◆ Problem:
Each record is to be reproduced verbatim.

◆ Records shown:
▬▬▬

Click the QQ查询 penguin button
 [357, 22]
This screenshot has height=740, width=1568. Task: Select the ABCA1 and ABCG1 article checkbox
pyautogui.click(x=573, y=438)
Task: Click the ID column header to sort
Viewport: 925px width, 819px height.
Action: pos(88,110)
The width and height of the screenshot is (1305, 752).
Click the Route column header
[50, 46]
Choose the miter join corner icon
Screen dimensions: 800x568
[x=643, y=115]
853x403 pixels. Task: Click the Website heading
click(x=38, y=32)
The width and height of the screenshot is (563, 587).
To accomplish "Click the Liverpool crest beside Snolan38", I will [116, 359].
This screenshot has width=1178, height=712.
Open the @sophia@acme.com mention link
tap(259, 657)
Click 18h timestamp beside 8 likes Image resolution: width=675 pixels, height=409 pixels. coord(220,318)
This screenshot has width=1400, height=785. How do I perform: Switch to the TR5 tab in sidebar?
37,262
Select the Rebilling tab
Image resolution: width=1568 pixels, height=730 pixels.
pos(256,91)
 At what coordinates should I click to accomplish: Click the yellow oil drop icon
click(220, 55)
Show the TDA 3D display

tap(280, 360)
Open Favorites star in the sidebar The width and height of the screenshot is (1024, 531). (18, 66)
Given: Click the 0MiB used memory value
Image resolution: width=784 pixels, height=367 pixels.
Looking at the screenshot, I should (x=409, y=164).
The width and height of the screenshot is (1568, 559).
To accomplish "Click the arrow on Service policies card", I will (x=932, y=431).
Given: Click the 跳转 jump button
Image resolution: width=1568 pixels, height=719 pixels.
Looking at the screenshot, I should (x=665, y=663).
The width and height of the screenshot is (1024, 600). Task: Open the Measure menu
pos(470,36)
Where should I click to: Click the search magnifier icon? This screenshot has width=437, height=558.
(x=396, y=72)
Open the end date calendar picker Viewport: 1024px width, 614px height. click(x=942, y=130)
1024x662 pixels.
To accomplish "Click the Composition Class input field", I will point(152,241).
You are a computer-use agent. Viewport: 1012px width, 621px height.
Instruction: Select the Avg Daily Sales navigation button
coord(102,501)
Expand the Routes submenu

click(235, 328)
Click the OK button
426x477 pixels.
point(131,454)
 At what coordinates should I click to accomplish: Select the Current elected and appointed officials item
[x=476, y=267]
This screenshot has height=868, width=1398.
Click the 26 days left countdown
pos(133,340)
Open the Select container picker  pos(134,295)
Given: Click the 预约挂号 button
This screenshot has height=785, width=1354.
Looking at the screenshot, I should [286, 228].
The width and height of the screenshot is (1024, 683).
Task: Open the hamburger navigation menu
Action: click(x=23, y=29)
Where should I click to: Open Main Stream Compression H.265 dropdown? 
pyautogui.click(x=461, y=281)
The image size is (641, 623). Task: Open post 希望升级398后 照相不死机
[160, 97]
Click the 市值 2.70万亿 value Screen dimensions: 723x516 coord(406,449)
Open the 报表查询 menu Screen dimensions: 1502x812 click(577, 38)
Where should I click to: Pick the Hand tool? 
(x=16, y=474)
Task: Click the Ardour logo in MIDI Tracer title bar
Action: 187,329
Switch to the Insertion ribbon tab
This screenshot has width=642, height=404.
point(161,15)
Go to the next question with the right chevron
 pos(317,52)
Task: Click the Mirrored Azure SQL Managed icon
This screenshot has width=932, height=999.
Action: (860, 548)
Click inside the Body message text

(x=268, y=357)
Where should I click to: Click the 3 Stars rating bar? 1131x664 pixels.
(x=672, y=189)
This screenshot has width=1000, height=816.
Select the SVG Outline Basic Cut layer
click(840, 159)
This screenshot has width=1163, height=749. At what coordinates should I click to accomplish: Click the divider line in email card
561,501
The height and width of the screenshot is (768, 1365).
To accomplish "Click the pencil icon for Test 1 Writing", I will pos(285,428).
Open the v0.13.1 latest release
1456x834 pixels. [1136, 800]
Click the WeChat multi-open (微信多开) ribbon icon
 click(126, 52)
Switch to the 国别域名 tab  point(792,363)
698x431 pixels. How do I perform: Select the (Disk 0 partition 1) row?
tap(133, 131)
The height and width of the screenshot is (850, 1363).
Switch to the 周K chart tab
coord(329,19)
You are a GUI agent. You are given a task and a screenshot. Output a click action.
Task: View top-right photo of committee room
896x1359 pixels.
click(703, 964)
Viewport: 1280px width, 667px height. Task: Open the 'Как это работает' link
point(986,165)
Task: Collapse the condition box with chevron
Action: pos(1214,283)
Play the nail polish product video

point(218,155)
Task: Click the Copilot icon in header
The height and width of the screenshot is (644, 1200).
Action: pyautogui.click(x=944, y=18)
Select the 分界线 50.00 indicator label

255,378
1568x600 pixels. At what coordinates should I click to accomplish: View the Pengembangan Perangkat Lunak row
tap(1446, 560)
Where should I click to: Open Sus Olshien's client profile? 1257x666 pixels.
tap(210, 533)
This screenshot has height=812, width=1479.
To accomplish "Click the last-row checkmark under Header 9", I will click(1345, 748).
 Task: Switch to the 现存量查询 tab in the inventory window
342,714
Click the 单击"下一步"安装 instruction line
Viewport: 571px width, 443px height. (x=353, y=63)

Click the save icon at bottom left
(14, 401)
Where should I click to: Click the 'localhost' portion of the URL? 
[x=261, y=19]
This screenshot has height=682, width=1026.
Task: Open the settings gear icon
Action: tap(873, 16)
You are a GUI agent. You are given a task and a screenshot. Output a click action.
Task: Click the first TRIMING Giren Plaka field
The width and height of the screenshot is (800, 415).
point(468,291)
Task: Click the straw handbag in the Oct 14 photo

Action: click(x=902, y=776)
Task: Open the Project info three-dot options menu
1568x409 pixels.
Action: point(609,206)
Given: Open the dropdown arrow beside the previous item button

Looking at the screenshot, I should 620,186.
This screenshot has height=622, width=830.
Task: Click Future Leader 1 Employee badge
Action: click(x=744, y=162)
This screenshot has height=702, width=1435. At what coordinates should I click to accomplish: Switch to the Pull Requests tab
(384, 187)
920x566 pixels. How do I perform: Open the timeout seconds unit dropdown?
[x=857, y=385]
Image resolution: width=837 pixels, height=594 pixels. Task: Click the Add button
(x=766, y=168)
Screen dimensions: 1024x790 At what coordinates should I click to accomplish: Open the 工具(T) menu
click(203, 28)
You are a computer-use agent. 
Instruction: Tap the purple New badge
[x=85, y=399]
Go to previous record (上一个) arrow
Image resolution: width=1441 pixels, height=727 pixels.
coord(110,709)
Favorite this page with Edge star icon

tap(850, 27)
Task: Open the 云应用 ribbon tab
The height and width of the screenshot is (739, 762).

▬▬▬

◆ Written reply:
Click the QQ查询 penguin button
 [357, 22]
This screenshot has height=740, width=1568. Task: Select the ABCA1 and ABCG1 article checkbox
pyautogui.click(x=573, y=438)
Task: Click the ID column header to sort
Viewport: 925px width, 819px height.
Action: pos(88,110)
The width and height of the screenshot is (1305, 752).
Click the Route column header
[50, 46]
Choose the miter join corner icon
Screen dimensions: 800x568
[x=643, y=115]
853x403 pixels. Task: Click the Website heading
click(x=38, y=32)
The width and height of the screenshot is (563, 587).
To accomplish "Click the Liverpool crest beside Snolan38", I will [116, 359].
This screenshot has width=1178, height=712.
Open the @sophia@acme.com mention link
tap(259, 657)
Click 18h timestamp beside 8 likes Image resolution: width=675 pixels, height=409 pixels. coord(220,318)
This screenshot has width=1400, height=785. How do I perform: Switch to the TR5 tab in sidebar?
37,262
Select the Rebilling tab
Image resolution: width=1568 pixels, height=730 pixels.
pos(256,91)
 At what coordinates should I click to accomplish: Click the yellow oil drop icon
click(220, 55)
Show the TDA 3D display

tap(280, 360)
Open Favorites star in the sidebar The width and height of the screenshot is (1024, 531). (18, 66)
Given: Click the 0MiB used memory value
Image resolution: width=784 pixels, height=367 pixels.
Looking at the screenshot, I should (x=409, y=164).
The width and height of the screenshot is (1568, 559).
To accomplish "Click the arrow on Service policies card", I will (x=932, y=431).
Given: Click the 跳转 jump button
Image resolution: width=1568 pixels, height=719 pixels.
Looking at the screenshot, I should (x=665, y=663).
The width and height of the screenshot is (1024, 600). Task: Open the Measure menu
pos(470,36)
Where should I click to: Click the search magnifier icon? This screenshot has width=437, height=558.
(x=396, y=72)
Open the end date calendar picker Viewport: 1024px width, 614px height. click(x=942, y=130)
1024x662 pixels.
To accomplish "Click the Composition Class input field", I will point(152,241).
You are a computer-use agent. Viewport: 1012px width, 621px height.
Instruction: Select the Avg Daily Sales navigation button
coord(102,501)
Expand the Routes submenu

click(235, 328)
Click the OK button
426x477 pixels.
point(131,454)
 At what coordinates should I click to accomplish: Select the Current elected and appointed officials item
[x=476, y=267]
This screenshot has height=868, width=1398.
Click the 26 days left countdown
pos(133,340)
Open the Select container picker  pos(134,295)
Given: Click the 预约挂号 button
This screenshot has height=785, width=1354.
Looking at the screenshot, I should [286, 228].
The width and height of the screenshot is (1024, 683).
Task: Open the hamburger navigation menu
Action: click(x=23, y=29)
Where should I click to: Open Main Stream Compression H.265 dropdown? 
pyautogui.click(x=461, y=281)
The image size is (641, 623). Task: Open post 希望升级398后 照相不死机
[160, 97]
Click the 市值 2.70万亿 value Screen dimensions: 723x516 coord(406,449)
Open the 报表查询 menu Screen dimensions: 1502x812 click(577, 38)
Where should I click to: Pick the Hand tool? 
(x=16, y=474)
Task: Click the Ardour logo in MIDI Tracer title bar
Action: 187,329
Switch to the Insertion ribbon tab
This screenshot has width=642, height=404.
point(161,15)
Go to the next question with the right chevron
 pos(317,52)
Task: Click the Mirrored Azure SQL Managed icon
This screenshot has width=932, height=999.
Action: (860, 548)
Click inside the Body message text

(x=268, y=357)
Where should I click to: Click the 3 Stars rating bar? 1131x664 pixels.
(x=672, y=189)
This screenshot has width=1000, height=816.
Select the SVG Outline Basic Cut layer
click(840, 159)
This screenshot has width=1163, height=749. At what coordinates should I click to accomplish: Click the divider line in email card
561,501
The height and width of the screenshot is (768, 1365).
To accomplish "Click the pencil icon for Test 1 Writing", I will pos(285,428).
Open the v0.13.1 latest release
1456x834 pixels. [1136, 800]
Click the WeChat multi-open (微信多开) ribbon icon
 click(126, 52)
Switch to the 国别域名 tab  point(792,363)
698x431 pixels. How do I perform: Select the (Disk 0 partition 1) row?
tap(133, 131)
The height and width of the screenshot is (850, 1363).
Switch to the 周K chart tab
coord(329,19)
You are a GUI agent. You are given a task and a screenshot. Output a click action.
Task: View top-right photo of committee room
896x1359 pixels.
click(703, 964)
Viewport: 1280px width, 667px height. Task: Open the 'Как это работает' link
point(986,165)
Task: Collapse the condition box with chevron
Action: pos(1214,283)
Play the nail polish product video

point(218,155)
Task: Click the Copilot icon in header
The height and width of the screenshot is (644, 1200).
Action: pyautogui.click(x=944, y=18)
Select the 分界线 50.00 indicator label

255,378
1568x600 pixels. At what coordinates should I click to accomplish: View the Pengembangan Perangkat Lunak row
tap(1446, 560)
Where should I click to: Open Sus Olshien's client profile? 1257x666 pixels.
tap(210, 533)
This screenshot has height=812, width=1479.
To accomplish "Click the last-row checkmark under Header 9", I will click(1345, 748).
 Task: Switch to the 现存量查询 tab in the inventory window
342,714
Click the 单击"下一步"安装 instruction line
Viewport: 571px width, 443px height. (x=353, y=63)

Click the save icon at bottom left
(14, 401)
Where should I click to: Click the 'localhost' portion of the URL? 
[x=261, y=19]
This screenshot has height=682, width=1026.
Task: Open the settings gear icon
Action: tap(873, 16)
You are a GUI agent. You are given a task and a screenshot. Output a click action.
Task: Click the first TRIMING Giren Plaka field
The width and height of the screenshot is (800, 415).
point(468,291)
Task: Click the straw handbag in the Oct 14 photo

Action: click(x=902, y=776)
Task: Open the Project info three-dot options menu
1568x409 pixels.
Action: point(609,206)
Given: Open the dropdown arrow beside the previous item button

Looking at the screenshot, I should 620,186.
This screenshot has height=622, width=830.
Task: Click Future Leader 1 Employee badge
Action: click(x=744, y=162)
This screenshot has height=702, width=1435. At what coordinates should I click to accomplish: Switch to the Pull Requests tab
(384, 187)
920x566 pixels. How do I perform: Open the timeout seconds unit dropdown?
[x=857, y=385]
Image resolution: width=837 pixels, height=594 pixels. Task: Click the Add button
(x=766, y=168)
Screen dimensions: 1024x790 At what coordinates should I click to accomplish: Open the 工具(T) menu
click(203, 28)
You are a computer-use agent. 
Instruction: Tap the purple New badge
[x=85, y=399]
Go to previous record (上一个) arrow
Image resolution: width=1441 pixels, height=727 pixels.
coord(110,709)
Favorite this page with Edge star icon

tap(850, 27)
Task: Open the 云应用 ribbon tab
The height and width of the screenshot is (739, 762).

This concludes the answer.